There is another word which is the opposite. It is apprecate.
Both these words come from Christian theology and are part of discussions about prayer. Praying for what you want or want to happen (apprecate) and praying for what you want to avoid or do not want to happen (deprecate). All this is drawing from the Latin word precari for to pray.
This seems reasonable when the whole model is aiming toward hoped for futures. Prayer framing actions to lead us towards the shared, better futures we imagine emotionally and viscerally.
I am reminded of Solstice in December. In Stroud, there is a ritual spiral where people can walk into the circle holding an unlit candle and think about their last year. At the centre, they stand and light their candle from the single candle illumiating the space. As they walk out of the spiral, they can contemplate the new year and new possibilities.
It is a ritual of prayer and energy.
That all seems relevant to this model.
We need emotions for hope and we need belief for actions.
Prayer is a moment of consideration. A time to stop and reflect. Stopping matters in all human projects.
Valuing what we have and what we do
Permaculture asks you to stand still in the now and value what you do.
It is a moment of prayer. Value what you do well, be explicit about what you do that is not great and state what you hope to do in the future (more good, less bad generally) so you can get to that hoped for future.
This is project audit, alignment and planning. Record what you have done so you have some way of coherently reviewing it and judging the value of what you do and hope to do.
The model is a repeated cycle. Not one big action or giant leap to get from now to the hopeful future but many attempts thru time. We stay still and review where we are, we pray/we plan what to do next and when we are done then we stop and review where we are now. Many steps, many reviews, many prayers for many hopeful futures.
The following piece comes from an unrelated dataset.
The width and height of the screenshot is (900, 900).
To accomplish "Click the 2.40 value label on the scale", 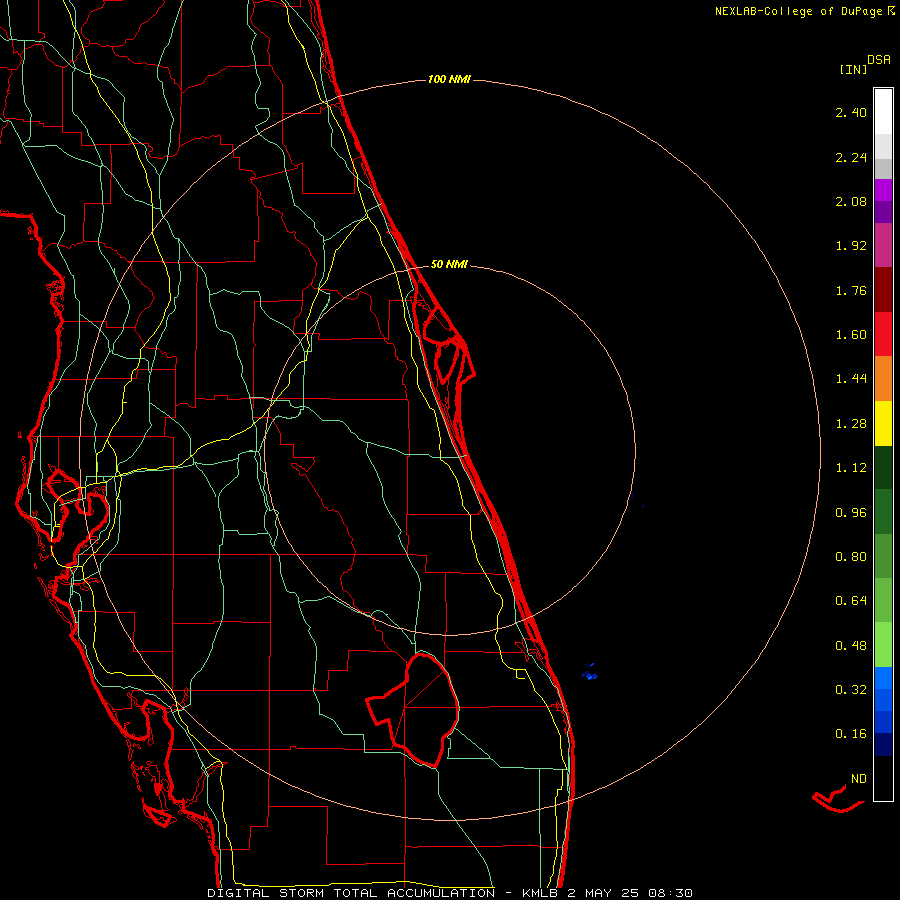I will click(851, 112).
Looking at some parts again
Degrowth
Just to look back at some elements and highlight some points. With the Energy Boundary part, it is useful to think about Degrowth. How we plan for futures where less energy is used in total. This shrinking of the boundary is a way to consider how Build may be further constrained in the future.
Belief structure not road map
The emotional and spirtual elements of the model may unnerve people. Project planning prefers big blocky graphs of interdependent systems and actions (like Gantt Charts) or flowing maps of user journeys and road maps. Putting emotion, belief and prayer at the centre of a model is tricky.
Yet we need these parts of our shared humanity to get to the hopeful futures. Some of the issues of design in the climate crisis are vast (in physical and temporal terms) and it is thru the vastness of our spiritual beings that we can approach them.
We use our engineering, science and digital tools as actions for moving towards our hoped for futures but it is our humanity and spirituality that frames and directs those changes.